The site has received a lot of positive notice, and recently Hullender was tapped to serve on the Locus panel that feeds the major awards. In response, a group of SFF authors posted an open letter complaining about the pronoun issue and Hullender’s take on trans and non-binary characters in the reviews, also calling him a racist for good measure. Since I’m not trans or non-binary, I’m going to refrain from commenting on this. Everybody is entitled to their own feelings. However, I just wrote the last blog on virtue signaling, so I’m looking at this dust up through that lens.

Hullender promptly posted an apology to “all readers and authors we’ve harmed and offended.” This was judged unacceptable because he also wrote a response to the charges with evidence to demonstrate how they were questionable. Of course, it’s unsupportable to discriminate against people because of their race, gender or trans status, but what if this is actually about something else?

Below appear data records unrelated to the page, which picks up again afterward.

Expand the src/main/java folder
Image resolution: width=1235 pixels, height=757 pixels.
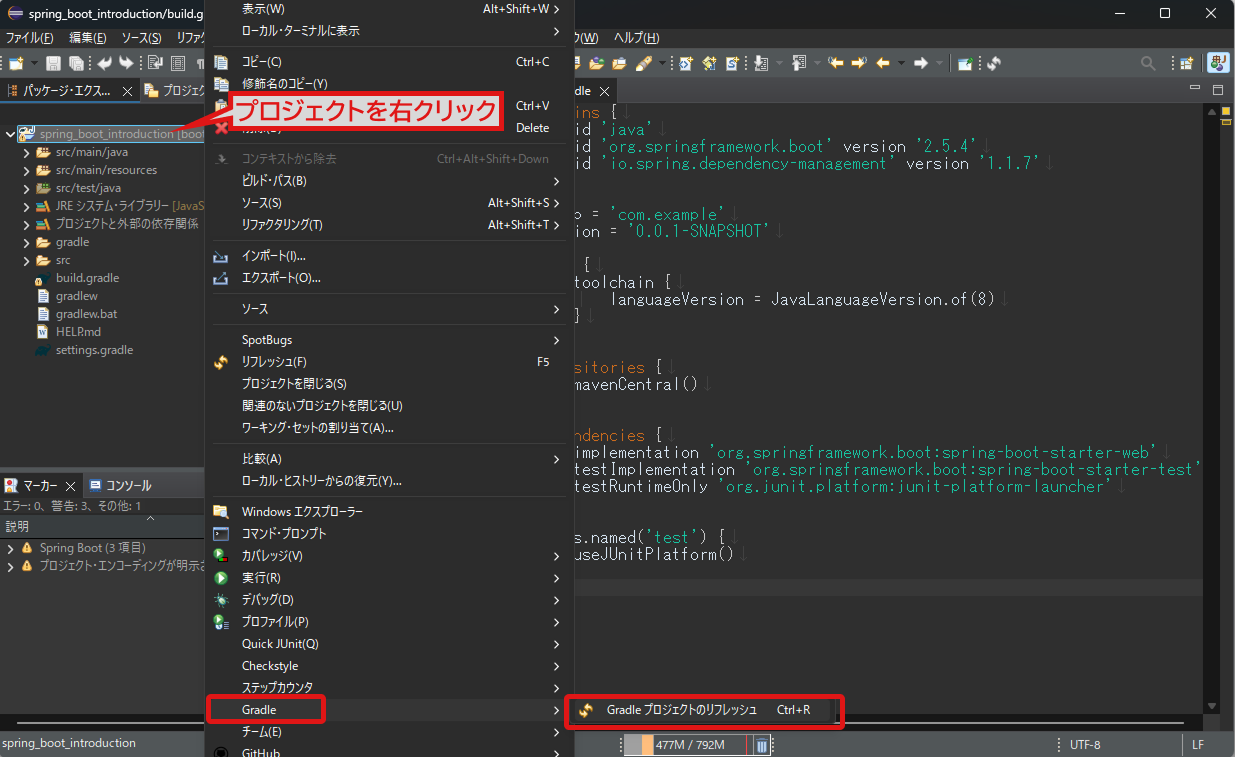click(26, 155)
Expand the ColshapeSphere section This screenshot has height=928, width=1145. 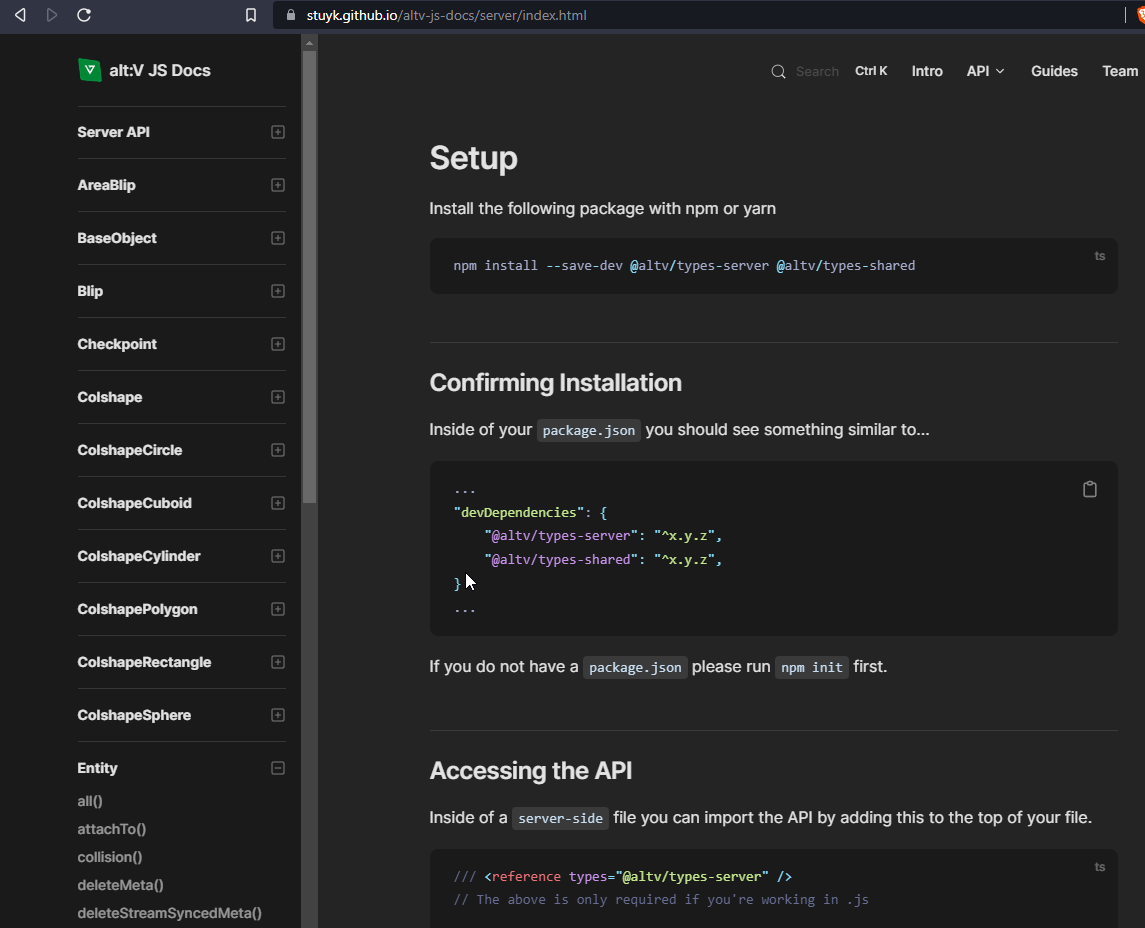(278, 715)
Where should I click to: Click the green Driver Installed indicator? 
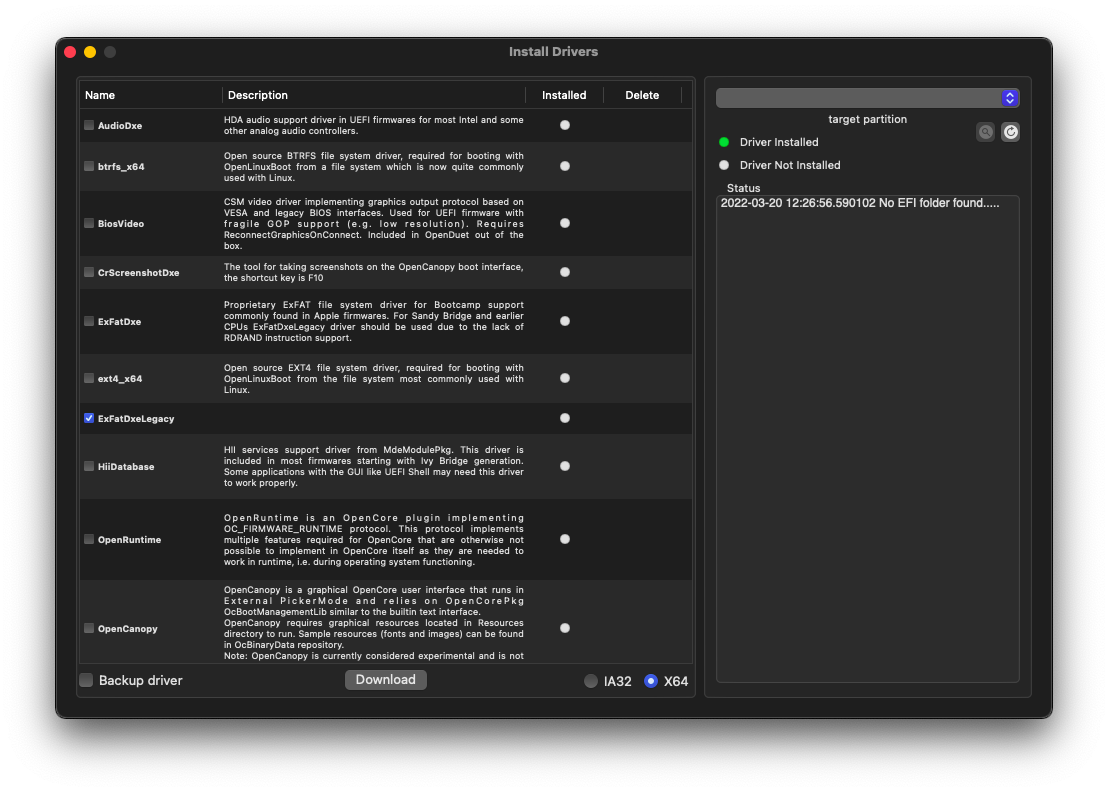click(724, 142)
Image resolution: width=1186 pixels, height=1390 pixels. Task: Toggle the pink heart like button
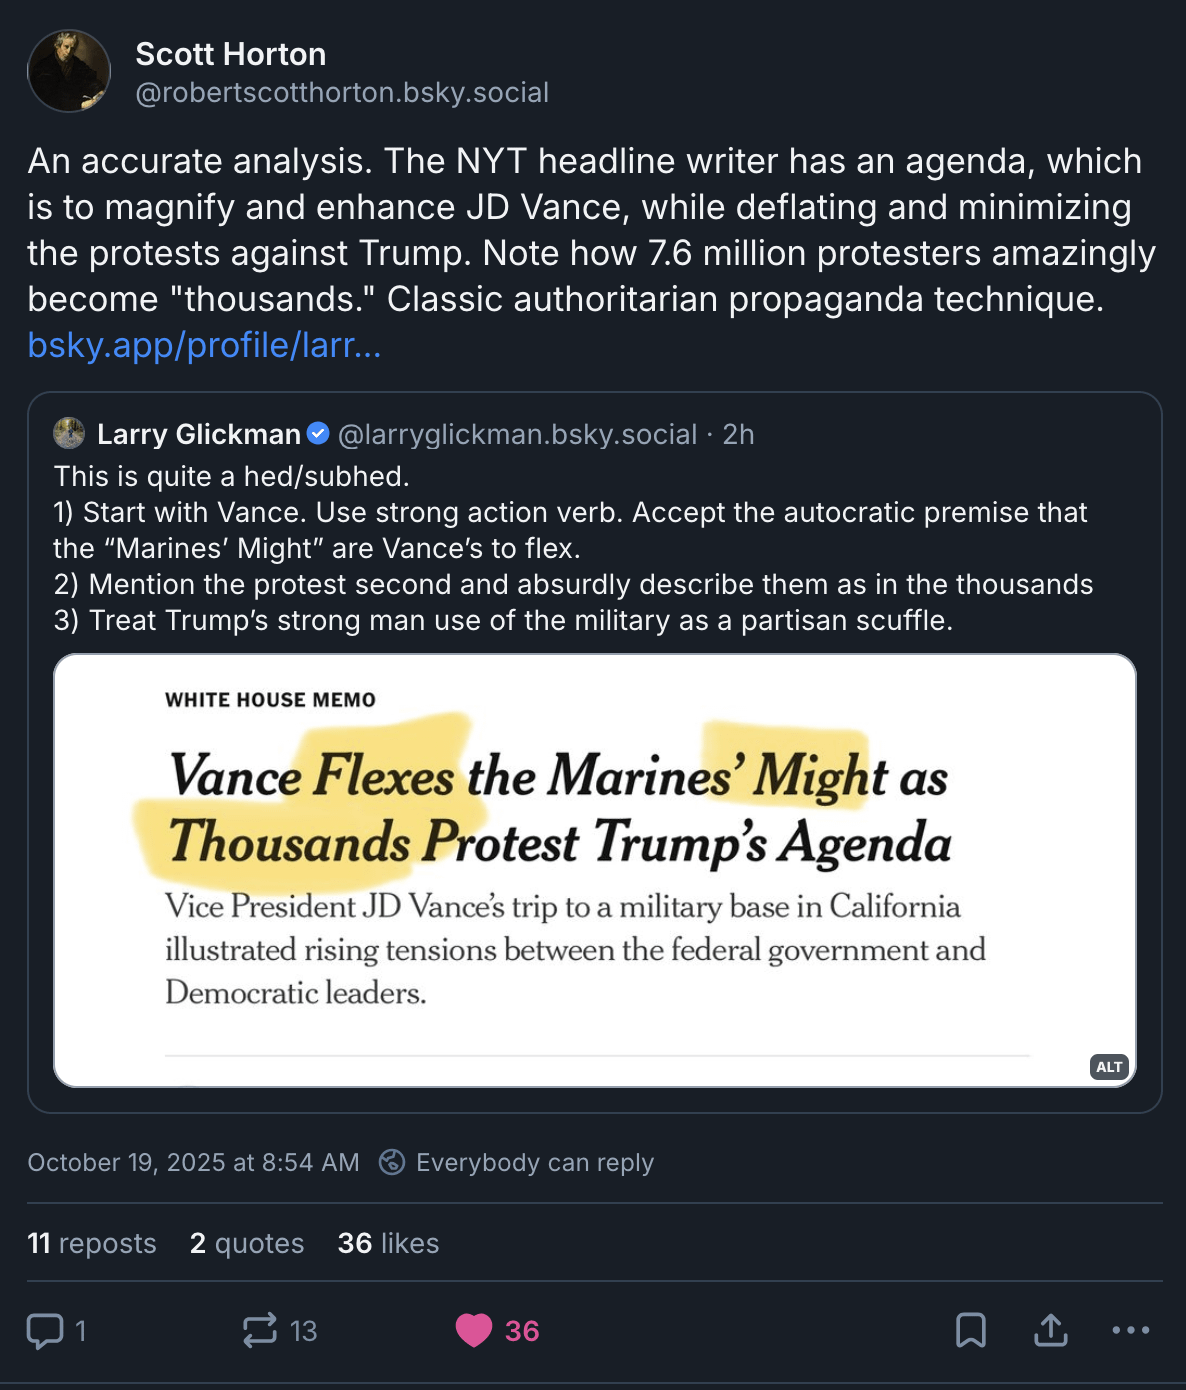click(474, 1331)
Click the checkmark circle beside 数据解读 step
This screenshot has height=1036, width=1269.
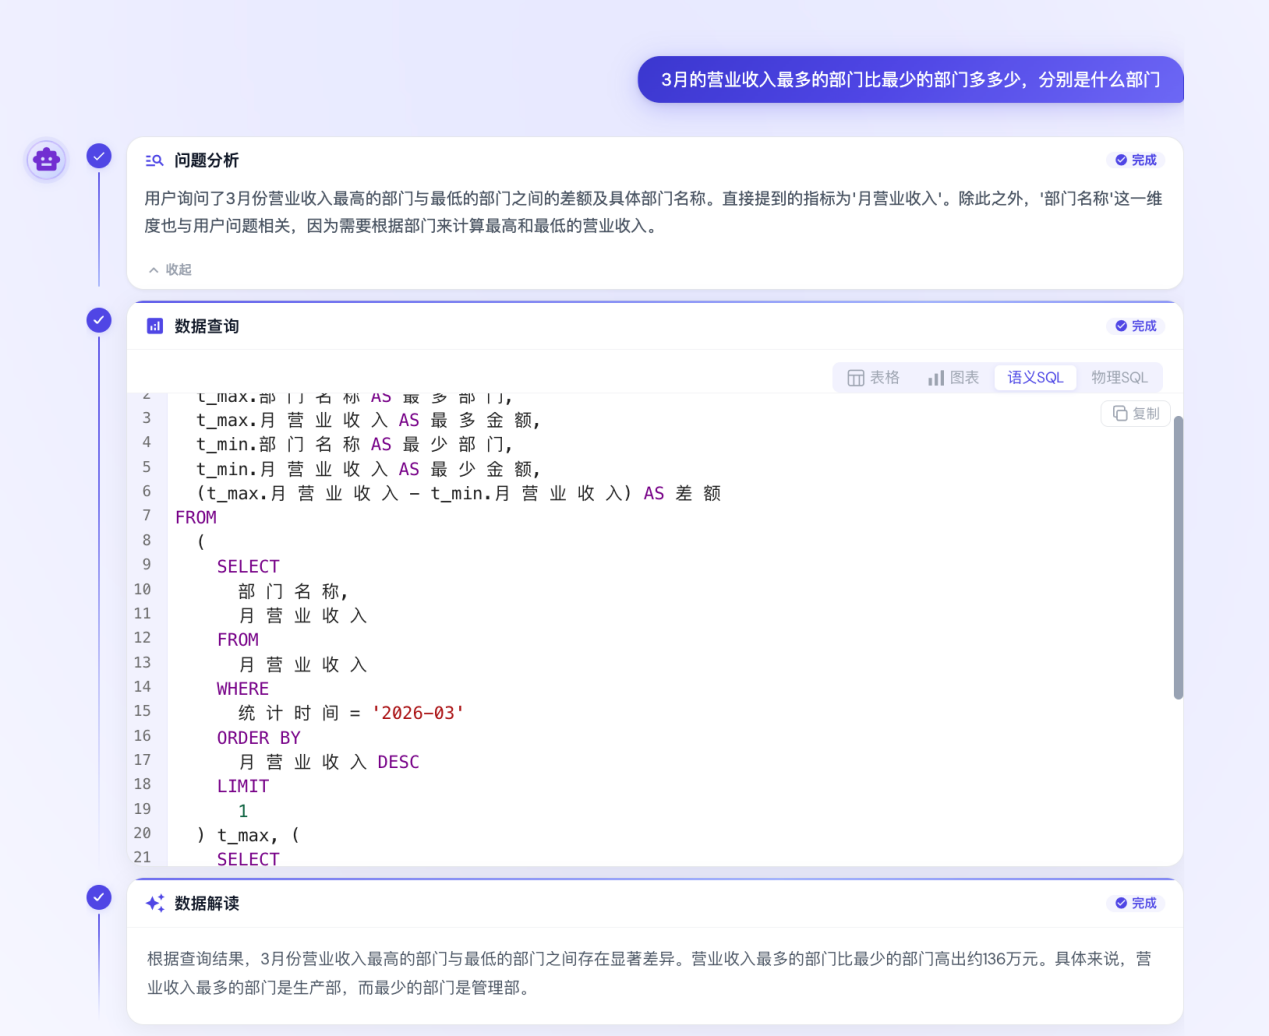[99, 897]
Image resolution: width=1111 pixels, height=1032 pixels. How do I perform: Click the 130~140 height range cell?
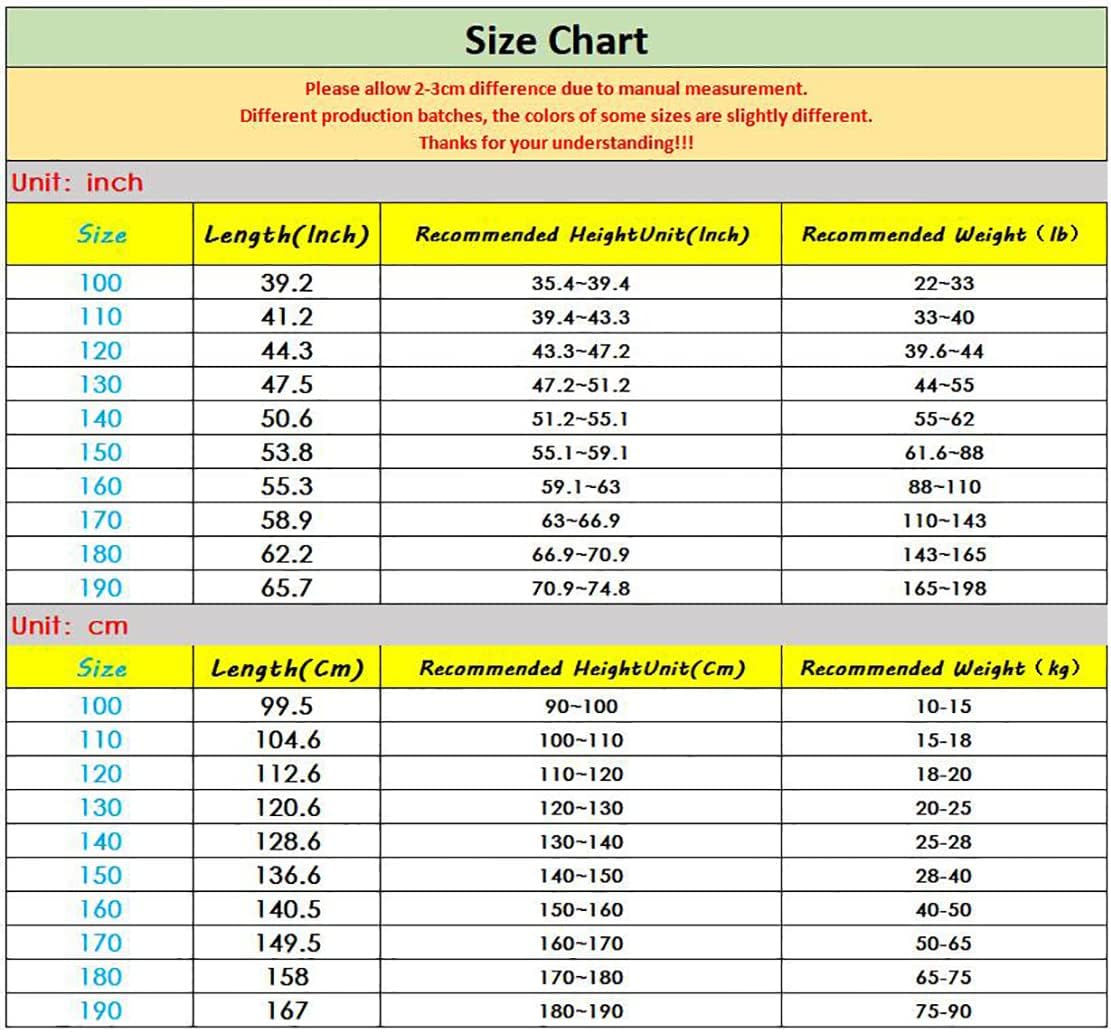pyautogui.click(x=580, y=842)
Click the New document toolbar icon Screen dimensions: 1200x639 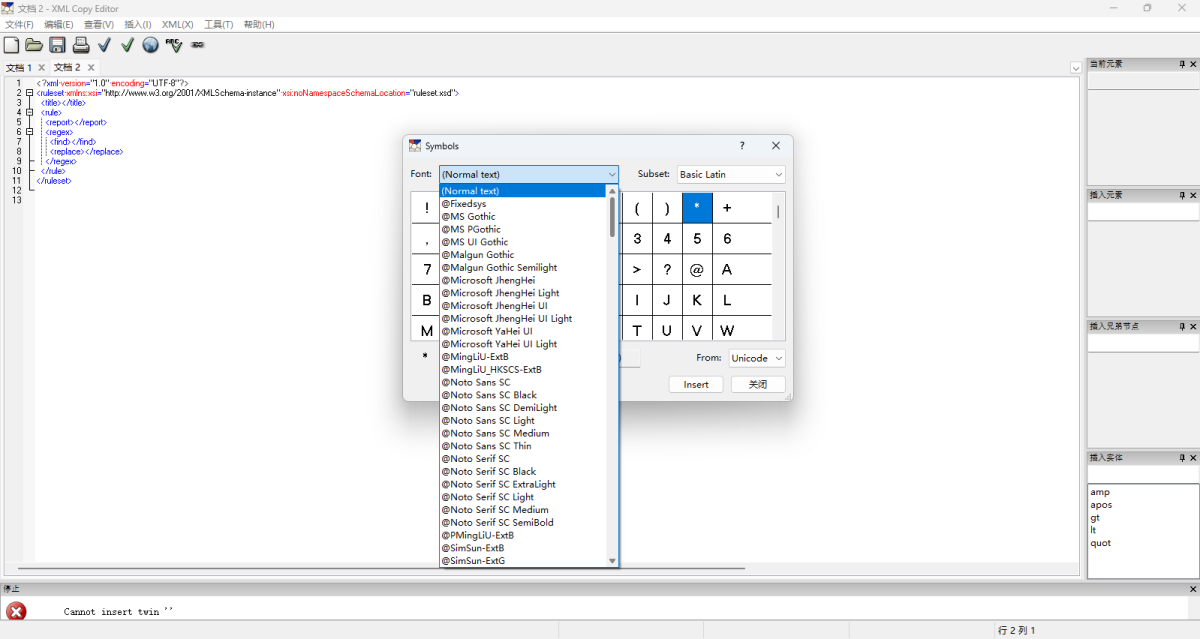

David Gerrold recently made some interesting comments at Amazing Stories. He basically says that members of the SFF community have to stand up and take sides in the progressive/conservative fight in order to save their reputations. This is troubling because it suggests you can’t just remain neutral. Instead, you have to take sides, and then to signal your virtue through word and action in order to be accepted in the community. So why are Hullender and Wong being attacked? Have they not done this properly?

The authors of the open letter think they’re insensitive racists. Hullender seems to think they‘re thoughtful progressives. So, are they posting discriminatory reviews, or are they just posting equal opportunity bad reviews for stories they don’t like?

Trans is the current cause célèbre. Is critiquing the stories not proper virtue signaling? What are members of the community expecting instead?